Erkenntnisweisen in Alltag und Wissenschaft (Ways of knowing in Science and in Everday Life)
Understandings of learning and education are clearly culturally contingent. German-language research in these areas follows different historical and thematic dynamics than its English-language counterpart. Research in German appears more heterogeneous, and more explicitly philosophically- and historically- grounded. (See, for example, this attempt to map out this heterogeneity and historicity.)

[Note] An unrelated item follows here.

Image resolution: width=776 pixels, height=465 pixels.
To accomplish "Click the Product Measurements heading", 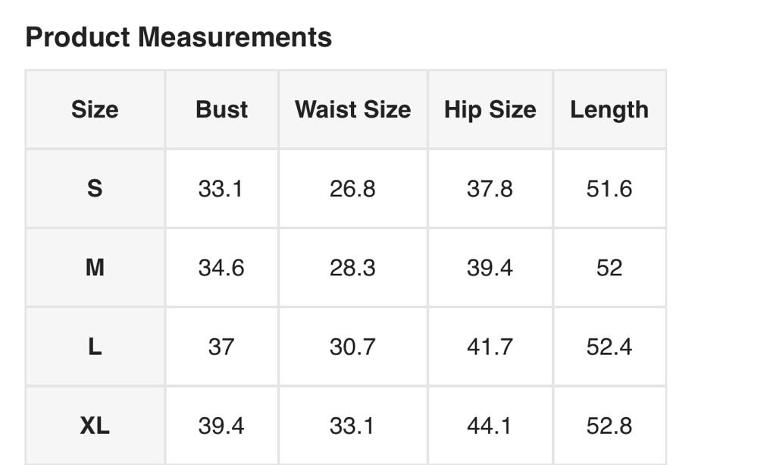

In the 1980’s there occurred in German educational research something called the “turn to the everyday” (die Alltagswende). I recently prepared and taught a course that introduces (from an admittedly North American perspective) some of the ideas associated with this turn. This course compares theories of quotidian knowledge as conceptualized in Anglo-American cognitivism (namely, the everyday as pale imitation of scientific theory, as “folk-theory”) with approaches emphasizing the irreducible complexity of everday action and knowing (e.g. Ethnomethodology). In the end, the course concludes by emphasizing that the quotidian appears to be far more thoroughly “colonized” by information and public relation technologies than it is explained by cognitive theory. Indeed, in this light, cognitivism appears to be much more of a symptom of this colonization of “common sense” understandings by technological conceptions and practices than an adequate account of these understandings.
Note: Most of the course materials are in German, but three video-clips that may be of special interest are in English:
- Noam Chomsky and Universal Grammar (7 Mb .wmv; Short segment from Manufacturing Consent)
- Artificial Intelligence and Common Sense (36 Mb .wmv; Short segment from “The Thinking Machine” episode of The Machine that Changed the World)
- The Manipulation of the Everyday : Public Relations (7Mb .wmv; Short segment from the “Happiness Machines” episode of The Century of the Self)

The ‘colonization’ metaphor is interesting.
You may want to see Stephen Stich, “From Folk Psychology to Cognitive Science,” which I enjoyed.